How have you linked your home to the garden outside?
Visually our home is very much linked to the garden outside through our large windows and house plants. We were inspired by the concepts behind Margaret and Charles Rennie-Mackintosh’s rebuilt home in Glasgow where the darker more earthy spaces are on the ground floor, growing up to lighter more airy spaces above. This is reflected in the reclaimed Iroco floor we have laid throughout the downstairs areas and the earthy tones of the concrete, copper and zinc in the kitchen. It’s a simple but effective framework for creating your design.
What have been the biggest challenges you’ve faced renovating your home, and what have you learnt?
Living in the house with two children and pets whilst renovating is definitely a huge challenge - we all lived in our bell tent in the garden for a few months whilst the kitchen was being done! When we first arrived there were four different floor levels (where the cottage had been added to over the years) and so it needed to be lowered and evened throughout. First it had to be excavated and we had long dring times as the concrete and screed was poured. We then had the same with the construction and pouring of the kitchen. All in all, it took around eight months!
Credit: Arnolds Kitchens
How would you describe your interior style?
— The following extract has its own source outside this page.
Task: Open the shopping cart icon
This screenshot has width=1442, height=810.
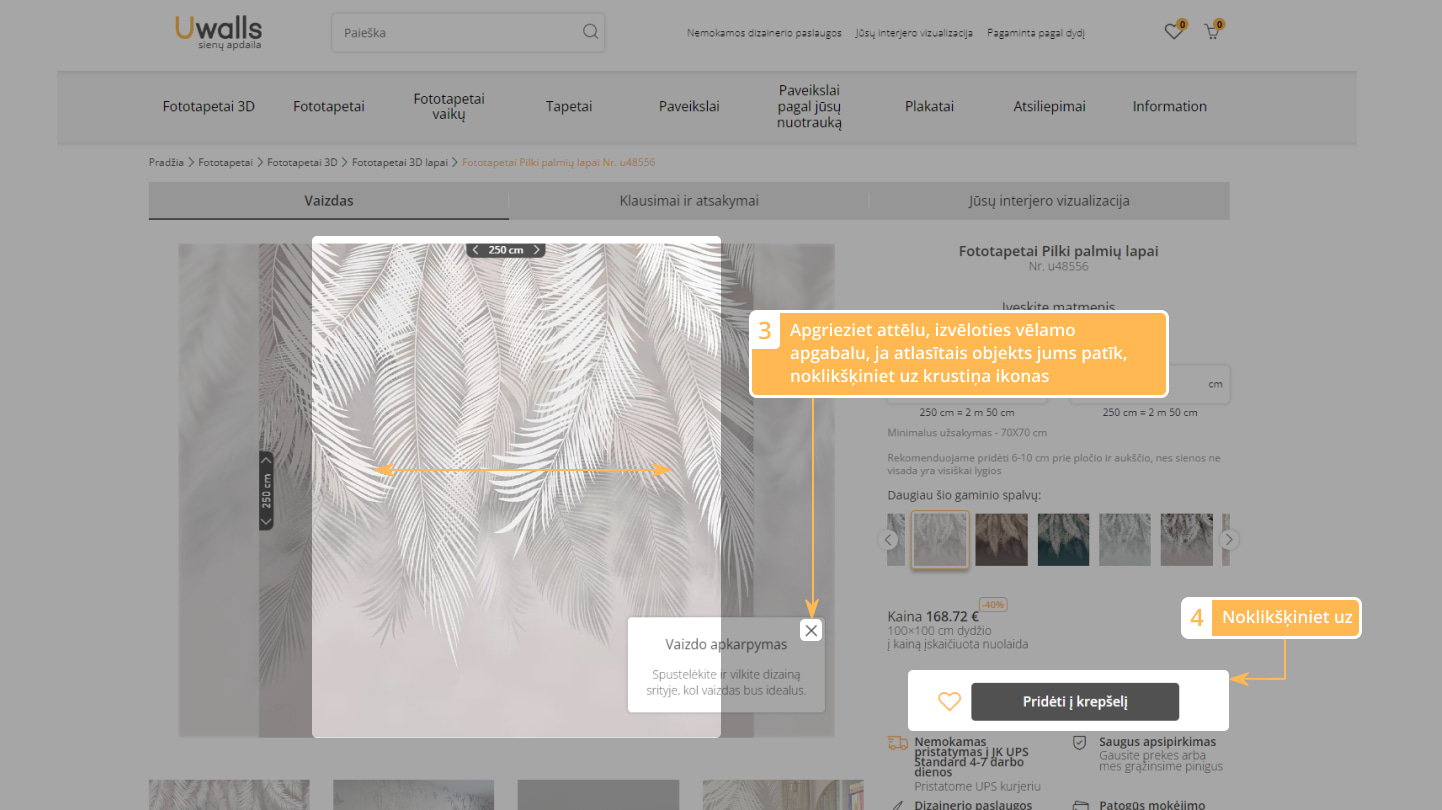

Our style is eclectic and personal. Chris is a minimalist, I’m probably what would be described as a maximalist, and our children also have their own interior opinions which we are happy to accommodate. As a result, our home is a melting pot of creativity. The kitchen, in particular, reflects this. It’s a workspace - we all cook a lot - and it’s the heart of the home. You enter the house through our big french windows stepping directly into this space so you are straight into the hub of where everything happens. The colours and tones in the kitchen are linked to the outdoors, one wall is basically garden so it was important that the rest of the room reflected the garden and almost felt like part of it.
What are your top tips for renovating and designing a kitchen?
Know what you need, plan and stick to your vision. One of my favourite things is the plug socket inside the central island under the countertop. It’s right beside the hob and above the integral waste system, meaning I can have power and use the hand blender and whisk exactly where I need it. Also, don’t scrimp on the details. The wood we used for the shelves is beautiful and I love it every time I see it. The sink tap is an Evo 184 from Swedish company Tapwell and is a pleasure to use (above). I also love the vintage GECoRAY wall lights (above) which were salvaged from a church in Surrey. They compliment the colours and textures in the space so well.
In your opinion what should no home be without?
Good lighting of course!
Tell us more about the vintage lights you’ve chosen for your home and what effect they have on the interior…
We have lots of vintage lights in our home despite having low ceilings, although we’d have a lot more if the ceilings were higher! The old factory isolation switches make a fun and interactive feature lighting by the adjoining living room area and sofas (above). We have vintage wall lights salvaged from ships and opaline surface mounted ceiling lights. Mostly though the feature lights we use are desk, table and machinist lights. Machinist lights are practical because you can angle the light where you need it, like the Swedish Military desk light we have on our corridor console table (below). They’re also incredibly sculptural which appeals to us both. In the kitchen, we had space for feature wall lights. The mirrored ‘mercury’ glass and the copper of the GECoRay’s worked perfectly with the colours and tones of the zinc, copper, oak and concrete of the kitchen so were the perfect choice. That said, running a vintage lighting business means we always have new and interesting things coming through the workshops so I might be tempted to swap them soon!
The next step is the family bathroom and guest shower room so watch this space!